Tahılın glutenle aynı şey olduğu gibi yaygın bir yanlış anlamayla sıkça karşılaşıyoruz. Tıbbi olarak glutenle ilgili bir sorunu olmayan insanlar için gereksiz yere glutenden kaçınmak sağlık açısından zararlı olabilir. Diyeti yapanları günlük önerilen tam tahıl miktarının altında tutabileceği veya daha az besleyici seçeneklere yönlendirebileceği için bu durum riskli olabilir. Neyse ki çölyak hastalığı ve gluten intoleransı olanlar için millet, amaranth ve kinoa gibi doğal olarak glutensiz olan birçok tam tahıl çeşidi var ve bu tahıllar pazarda büyüme potansiyeline sahip. 

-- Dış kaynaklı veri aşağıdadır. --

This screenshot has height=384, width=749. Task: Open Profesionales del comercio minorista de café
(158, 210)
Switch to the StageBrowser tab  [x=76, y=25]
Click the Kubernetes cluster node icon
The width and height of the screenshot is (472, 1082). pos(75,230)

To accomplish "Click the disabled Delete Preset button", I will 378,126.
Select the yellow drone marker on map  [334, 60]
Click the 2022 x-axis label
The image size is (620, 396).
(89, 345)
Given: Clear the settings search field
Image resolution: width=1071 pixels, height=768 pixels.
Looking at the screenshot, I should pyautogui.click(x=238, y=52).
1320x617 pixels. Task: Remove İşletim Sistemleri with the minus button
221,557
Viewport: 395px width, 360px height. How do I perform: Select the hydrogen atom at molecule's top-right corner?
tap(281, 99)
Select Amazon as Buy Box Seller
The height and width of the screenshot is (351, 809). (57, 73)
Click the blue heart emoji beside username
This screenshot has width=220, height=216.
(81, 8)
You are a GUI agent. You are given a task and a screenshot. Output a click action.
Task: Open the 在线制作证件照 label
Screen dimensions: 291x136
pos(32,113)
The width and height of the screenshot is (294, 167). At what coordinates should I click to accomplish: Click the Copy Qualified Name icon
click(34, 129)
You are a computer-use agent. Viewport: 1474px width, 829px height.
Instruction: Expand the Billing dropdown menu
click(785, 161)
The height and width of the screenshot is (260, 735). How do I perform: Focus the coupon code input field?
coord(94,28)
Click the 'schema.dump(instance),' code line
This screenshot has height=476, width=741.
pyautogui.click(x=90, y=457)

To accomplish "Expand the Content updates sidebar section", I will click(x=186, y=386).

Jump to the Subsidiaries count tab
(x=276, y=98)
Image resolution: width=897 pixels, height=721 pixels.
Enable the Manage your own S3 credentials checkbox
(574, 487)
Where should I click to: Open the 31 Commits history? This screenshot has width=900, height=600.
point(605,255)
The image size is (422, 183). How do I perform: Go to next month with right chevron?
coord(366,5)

Şaşırtıcı bir şekilde, genellikle düşük karbonhidrat diyeti yapanların tam tahıl tüketimlerinin daha az olduğunu varsayarız. Ancak, Tam Tahıl Konseyi’nin (WGC) Tüketici Eğilimleri Anketi, karbonhidratlardan kaçındığını söyleyen kişilerin alışveriş yaparken tam tahılları daha fazla aradıklarını, neredeyse her zaman tam tahıl ürünlerini seçtiklerini ve son beş yıl içinde tam tahıl tüketimlerini büyük ölçüde artırdıklarını ortaya koydu. Bu, tüketicilerin karbonhidrat kalitesi konusunda dikkatli davrandığını ve tam tahılların, beslenme felsefesi bakımından çok az ortak noktası olan birçok kesişen demografik grubun ihtiyaçlarını karşıladığını gösteriyor. Dengeli ve sağlıklı bir beslenme düzeninde tam tahılların oynadığı önemli rolü bilen tüketicilere sunulacak daha fazla ürün ve seçenek görmek için sabırsızlanıyoruz.